Definition of Antiphrasis
Antiphrasis originated from a Greek word antiphrasis, which means opposite word. Antiphrasis is a figurative speech in which a phrase or word is employed in a way that is opposite to its literal meaning in order to create an ironic or comic effect. In simple words, it is the use of phrases or words in their opposite sense than the real meaning.
Examples of antiphrasis include this: “Yes, I killed him. I killed him for money–and a woman–and I didn’t get the money and I didn’t get the woman. Pretty, isn’t it…..” (Double Indemnity by Billy Wilder and Raymond). Here, the speaker is making ironic statement by using opposite sense of the word pretty. He has committed murder, yet he describes his act “pretty”.
Examples of Antiphrasis from Literature
“Owen would just smile and eat his eggs, and maybe reach over and slap Ernie’s back and say, ‘That’s real funny, Ernie. You’re pretty clever.’ All the while thinking to himself, you moron. What do you know?…..Which, of course, he couldn’t say out loud. He could think it, but he couldn’t say it. When you’re a public figure in a small town, you have to treat people with dignity, even Ernie Matthews…”

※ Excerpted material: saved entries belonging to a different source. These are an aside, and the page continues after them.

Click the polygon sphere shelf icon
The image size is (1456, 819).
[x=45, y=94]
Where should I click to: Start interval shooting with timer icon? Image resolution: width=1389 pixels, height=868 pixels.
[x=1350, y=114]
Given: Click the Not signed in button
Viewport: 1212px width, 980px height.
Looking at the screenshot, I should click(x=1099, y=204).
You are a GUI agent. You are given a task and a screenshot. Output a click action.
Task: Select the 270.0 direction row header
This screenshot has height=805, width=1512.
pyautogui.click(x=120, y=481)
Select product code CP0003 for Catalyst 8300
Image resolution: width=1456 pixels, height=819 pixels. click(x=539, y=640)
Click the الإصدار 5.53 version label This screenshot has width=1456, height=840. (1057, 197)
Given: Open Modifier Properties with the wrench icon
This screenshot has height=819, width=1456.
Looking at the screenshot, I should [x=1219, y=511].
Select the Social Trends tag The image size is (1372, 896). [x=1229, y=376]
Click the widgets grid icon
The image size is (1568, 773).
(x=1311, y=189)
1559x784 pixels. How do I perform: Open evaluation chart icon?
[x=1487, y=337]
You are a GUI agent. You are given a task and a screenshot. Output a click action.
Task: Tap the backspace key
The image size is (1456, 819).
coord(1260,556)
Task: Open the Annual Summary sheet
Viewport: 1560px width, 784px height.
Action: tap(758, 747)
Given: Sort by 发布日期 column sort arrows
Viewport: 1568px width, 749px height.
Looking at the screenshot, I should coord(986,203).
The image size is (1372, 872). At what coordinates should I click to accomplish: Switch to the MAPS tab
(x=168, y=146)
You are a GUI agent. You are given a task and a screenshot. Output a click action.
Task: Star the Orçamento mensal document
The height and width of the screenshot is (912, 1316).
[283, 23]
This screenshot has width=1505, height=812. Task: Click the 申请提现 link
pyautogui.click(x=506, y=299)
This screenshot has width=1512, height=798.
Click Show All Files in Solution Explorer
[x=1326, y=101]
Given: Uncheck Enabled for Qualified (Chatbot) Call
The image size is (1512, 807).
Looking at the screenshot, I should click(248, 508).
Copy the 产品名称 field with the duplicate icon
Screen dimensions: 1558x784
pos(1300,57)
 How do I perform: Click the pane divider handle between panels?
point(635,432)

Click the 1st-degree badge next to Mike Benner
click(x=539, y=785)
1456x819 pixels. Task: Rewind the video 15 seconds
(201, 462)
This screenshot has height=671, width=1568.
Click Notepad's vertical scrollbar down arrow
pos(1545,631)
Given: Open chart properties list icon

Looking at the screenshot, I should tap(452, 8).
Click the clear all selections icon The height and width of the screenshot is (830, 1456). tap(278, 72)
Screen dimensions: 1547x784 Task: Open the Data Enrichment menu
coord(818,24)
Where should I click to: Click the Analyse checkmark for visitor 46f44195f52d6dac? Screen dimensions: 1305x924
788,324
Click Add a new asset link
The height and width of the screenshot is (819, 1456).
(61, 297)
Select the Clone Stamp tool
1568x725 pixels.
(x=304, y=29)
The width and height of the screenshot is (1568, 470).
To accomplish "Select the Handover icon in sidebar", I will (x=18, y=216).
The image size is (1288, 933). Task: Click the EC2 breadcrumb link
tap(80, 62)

(Home to Harmony by Philip Gulley)
In this example, Owen is mocking Ernie Matthews. He comments that Ernie is “pretty clever”but what he really thinks deep inside him is the complete opposite to the literal meaning of the phrase.
“I was awakened by the dulcet tones of Frank, the morning doorman, alternately yelling my name, ringing my doorbell, and pounding on my apartment door….”
(Filthy Rich by Dorothy Samuels)
Here, the real meaning of the phrase “dulcet tones” means melodious tones. In this particular situation, it is used in its opposite meaning. The speaker is trying to use irony to indicate that the doorman irritates him early in the morning by yelling, ringing the bell, and knocking on his door.
“He looked like a Vulcan fresh emerged from his forge, a misshapen giant not quite sure of how to maneuver in this bright new world. . . .His real name, the name given to him by his youthful mother before she abandoned him in a Brooklyn orphanage, was Thomas Theodore Puglowski, but his friends all called him Tiny<…At least, Tiny supposed, they would if he had any friends….”
(Oyster Blues by Michael McClelland)
In this excerpt, the writer first describes a character named Thomas Theodore Puglowski as “a misshapen giant”, and then uses the word “tiny”. Antiphrasis examples like this are meant to convey sarcasm and create humorous effects.
CASSIUS: “I did mark
How he did shake. …tis true this goddid shake…His coward lips did from their color fly…..”
In these lines, Cassius, in spite of knowing the worldly flaws of Caesar, makes an ironic remark and calls him “this god” for comic and ironic effect.
“Our researchers into Public Opinion are content
That he held the proper opinions for the time of year;
When there was peace, he was for peace; when there was war, he went.
He was married and added five children to the population,
Which our Eugenist says was the right number for a parent of his generation.
And our teachers report that he never interfered with their education.
Was he free? Was he happy? The question is absurd:
Had anything been wrong>, we should certainly have heard….”
(The Unknown Citizen by W. H. Auden)
This is an ironic poem based upon the modern form of government which appreciates those citizens who conform to its rules, without considering whether a citizen at the individual level is happy and free or not.
Function of Antiphrasis
Like other rhetorical devices, antiphrasis also brings about additional meanings to a text and situation. The use of opposite meanings of situations and statements in literature draws readers’ interest. Besides, it makes the literary piece of writing more captivating and helps the readers make use of their own thoughts, and understand the underlying meaning of the words and phrases. It is also frequently employed in everyday situations and expressions. Furthermore, it brings the literary piece of writing closer to real life.